Aviation and Desert Arrows
Aviation and Desert Arrows
By Bob Jaussaud
Surviving this last summer on the desert, Sue and I were stuck indoors for much of the time. When the outside temperature climbs above 115 degrees it’s just too bloody hot to do much. So, trapped indoors, we caught up on some of our reading. An article in the Summer 2021 Nevada Magazine titled “High-Flying Wayfinding” tweaked my interest. It was about concrete arrows that guided pilots across Nevada in the 1920’s. They were part of a very early Transcontinental Airway.
When the United States Post Office Department started airmail service in the Spring of 1918, it was Army pilots who flew the mail but, just few months later, the Department hired civilian pilots to relieved the Army. In those days flying was inherently a risky business,especially if there was a designated route and a set schedule. The new hires were required to fly in open cockpits, in unreliable planes and in unpredictable weather. Somehow they still managed to get the mail through and effectively opened the door for private contractors such as Ford Air Transport (Ford Motor Company), Varney Airlines (later part of United Airlines), Boeing and Braniff. By the Fall of 1927 all airmail was carried under contract and a few fledgling U.S. airlines were able to get a foothold and prosper.

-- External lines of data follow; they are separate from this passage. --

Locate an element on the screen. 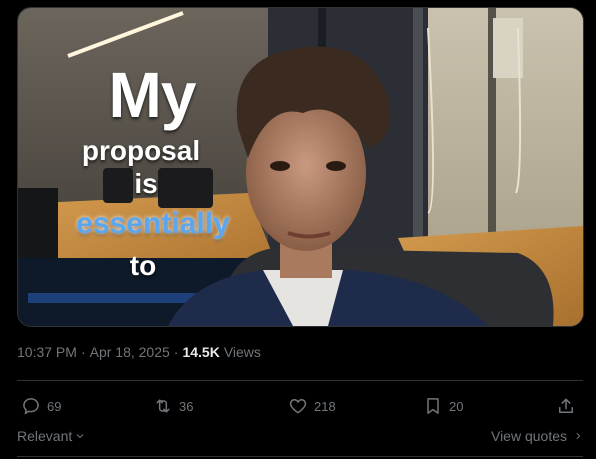 The image size is (596, 459). views-count: 14.5K is located at coordinates (201, 352).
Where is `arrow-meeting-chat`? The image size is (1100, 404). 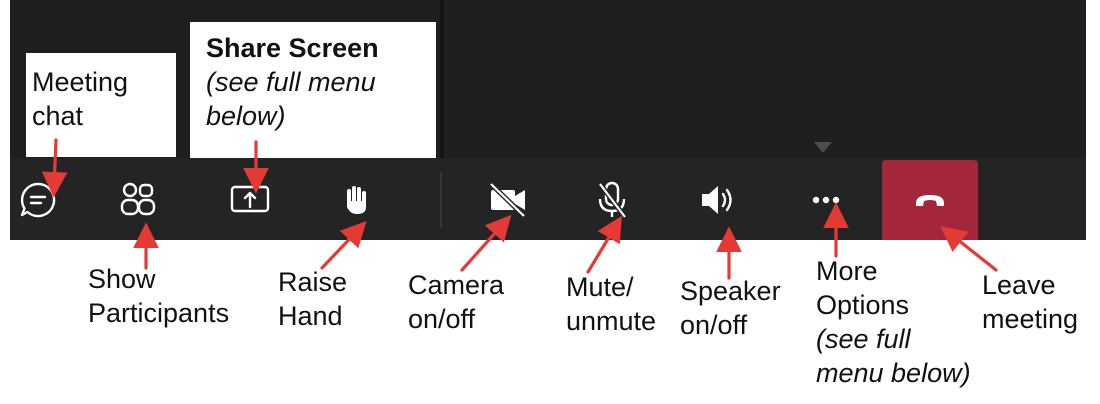 arrow-meeting-chat is located at coordinates (54, 168).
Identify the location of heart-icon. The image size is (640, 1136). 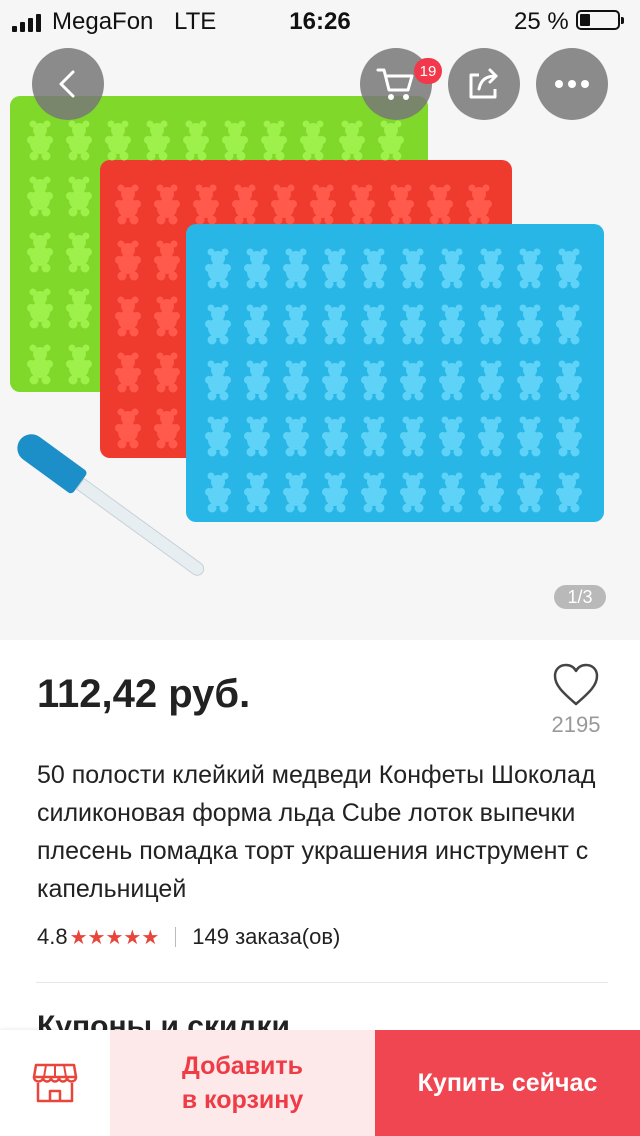
(576, 685).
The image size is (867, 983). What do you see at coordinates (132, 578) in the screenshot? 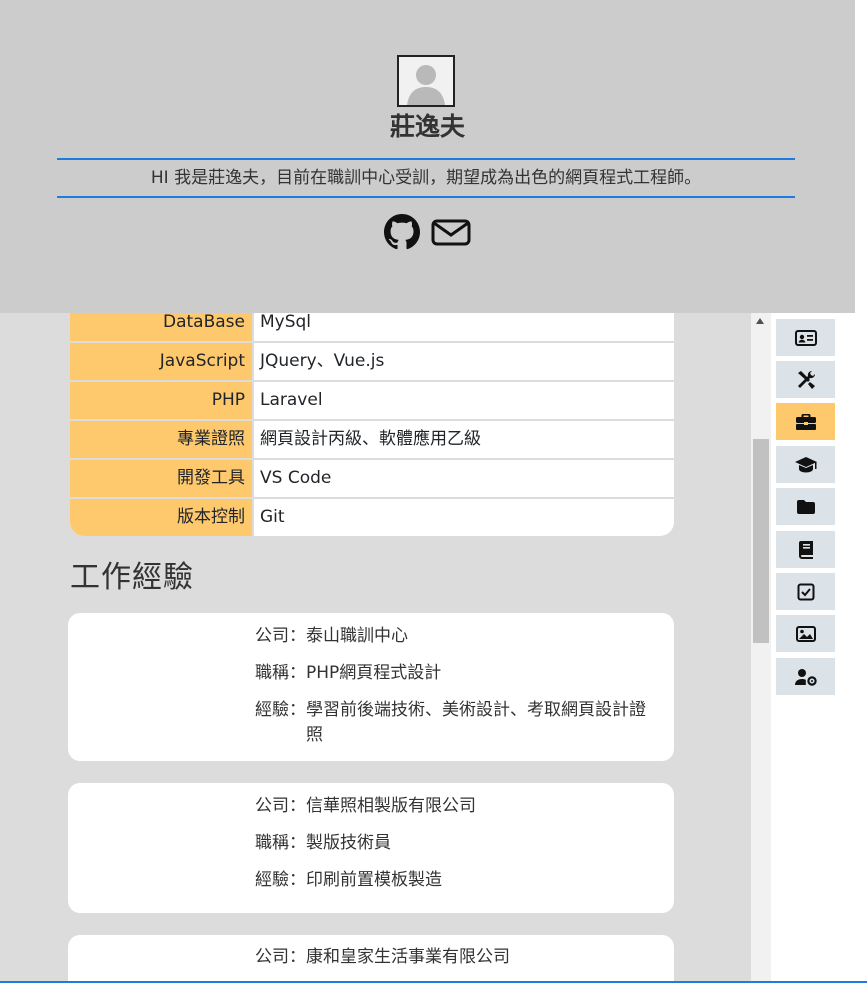
I see `work-experience-heading: 工作經驗` at bounding box center [132, 578].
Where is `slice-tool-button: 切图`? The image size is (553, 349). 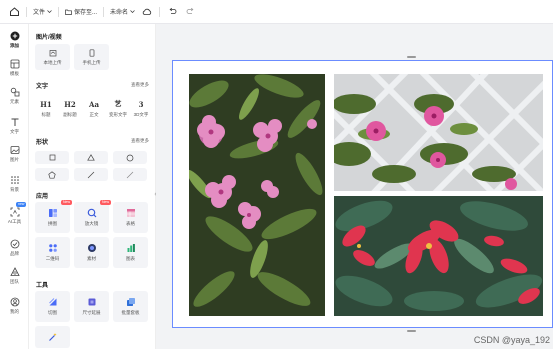 slice-tool-button: 切图 is located at coordinates (52, 306).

Although the weather was what it was, during the 1920’s airplane reliability was rapidly improving. Even so, pilots still had to find their way visually. Flying at night or when visibility was limited was just not conducive to the pilots’ life expectancy. However, the odds of their continued survival were greatly increased when light beacons were installed along the airmail routes. Large directional concrete arrows were added to help define the route in day time. Also, functional intermediate air fields were constructed so pilots could land if necessary, an all too frequent occurrence. One of those fields was Kelly Field in the East Mojave. The Heritage Trail passes the site of Kelly Airfield and Dennis Casebier researched it for his book East Mojave Heritage Trail - Ivanpah to Rocky Ridge. It is an interesting read.
According to Dennis, Kelly Field was operational from 1930 to 1935 during the height of the Great Depression. Kelly Field serviced the Los Angeles to Salt Lake airmail route. The field had a light beacon perhaps 60 feet tall that was lit and rotated all night long. Also there were runway lights lit all night on an adjacent dry lakebed. There were several storage buildings and a nice little house for Ken and Mabel Wilhelm, the caretakers. Mabel was still living when Dennis was researching for his book and thankfully he was able to interview her. She provided him with firsthand information and several historic photos. Without Dennis recording the history of Kelly Field we might have lost that chapter of desert life. Although there isn’t much left to see, on our Inbound for the upcoming DE Rendezvous we plan to locate the beacon foundation and try to find the gravel circle that was around the windsock.
Back to the concrete arrows. Researching on the internet, I found a site that gave coordinates for the known arrows that have survived. I loved being able to locate the arrows on a map, as it brought the 1920’s Los Angeles to Salt Lake airmail route across the Mojave into focus. It seems apparent that the early pilots flying visually used the early wagon and auto routes for direction. Coincidentally, one of these was the Arrowhead Trail Cutoff which we intend to partially travel on the Inbound. For a future trip, after it cools off a bit, I propose to visit as many of the concrete arrows as we are able to access between Barstow, California and Mesquite, Nevada. This will surely involve some hiking and scrambling but it should be rewarding. Let me know if you are interested and I will keep you posted.